Beale, 24, has played scarcely more than half an hour of senior rugby in nearly four months after struggling with a hand injury and a string of alcohol-related incidents.

He was stood down by his Super Rugby side Melbourne Rebels in March for more than a month after punching former Welsh international Gareth Delve and another team-mate in a boozy incident on a team bus in South Africa.

Days after his return to the side, he was stood down again indefinitely for breaking the terms of his rehabilitation, including being found drinking at a social function with team-mates.

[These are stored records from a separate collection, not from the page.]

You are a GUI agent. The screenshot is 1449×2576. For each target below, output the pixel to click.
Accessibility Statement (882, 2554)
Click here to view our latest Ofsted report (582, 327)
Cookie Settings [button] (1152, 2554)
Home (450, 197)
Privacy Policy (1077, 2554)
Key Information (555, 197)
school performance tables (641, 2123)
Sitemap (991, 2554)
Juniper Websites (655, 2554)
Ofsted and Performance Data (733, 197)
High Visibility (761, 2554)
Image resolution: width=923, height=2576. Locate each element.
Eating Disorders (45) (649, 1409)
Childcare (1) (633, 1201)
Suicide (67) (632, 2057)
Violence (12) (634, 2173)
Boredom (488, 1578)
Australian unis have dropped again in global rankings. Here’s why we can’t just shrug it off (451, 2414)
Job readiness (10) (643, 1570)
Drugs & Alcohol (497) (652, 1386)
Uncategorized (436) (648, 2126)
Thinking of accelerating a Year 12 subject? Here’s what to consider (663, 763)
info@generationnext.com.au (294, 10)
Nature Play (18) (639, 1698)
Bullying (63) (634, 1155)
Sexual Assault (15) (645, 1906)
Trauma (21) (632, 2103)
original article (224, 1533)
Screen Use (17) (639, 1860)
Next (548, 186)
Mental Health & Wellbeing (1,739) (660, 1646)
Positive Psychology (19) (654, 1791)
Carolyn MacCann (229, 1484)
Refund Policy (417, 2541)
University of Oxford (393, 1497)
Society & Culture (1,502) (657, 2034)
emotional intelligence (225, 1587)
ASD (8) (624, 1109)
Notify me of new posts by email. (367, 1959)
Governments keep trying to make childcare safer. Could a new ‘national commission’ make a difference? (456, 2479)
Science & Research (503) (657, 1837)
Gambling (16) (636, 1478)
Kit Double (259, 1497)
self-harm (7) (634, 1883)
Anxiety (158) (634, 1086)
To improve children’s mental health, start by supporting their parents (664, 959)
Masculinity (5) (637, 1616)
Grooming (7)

Beale promptly checked himself into a private health clinic and resumed training with the Wallabies earlier this month while he continued an off-field health programme.

As an indigenous Australian player who struggled with alcohol and drugs throughout a roller-coaster career, Walker can identify with Beale's off-field battles.

Born one of 13 in a small coastal town south of Sydney, Walker represented Australia in rugby league before union.

 

DISAPPEARING

But his Wallabies career was cut short in 2001 after seven Tests when the team grew tired of him disappearing to go on long drinking sessions.

Will Genia, meanwhile, has urged Australia to build a commanding position in their Test series against the Lions by extending their proud record at Suncorp Stadium.

The Wallabies have lost just twice in 19 matches since 1996 at the ground which hosts today's international, on both occasions to the All Blacks.

Queensland Reds scrum-half Genia said: "We've all spoken about how the Suncorp Stadium is a special place for the Wallabies to play. We take every bit of confidence playing there.

"If we can win well, it gives us a good feeling going into the rest of the series."

Genia will act as the Wallabies' main playmaker with James O'Connor featuring in only his second Test at fly-half. The 25-year-old hopes the first Lions Test in Australia for 12 years will produce an entertaining spectacle.

"I expect the Lions to play an expansive game and, weather permitting, the ball will get thrown around," said Genia.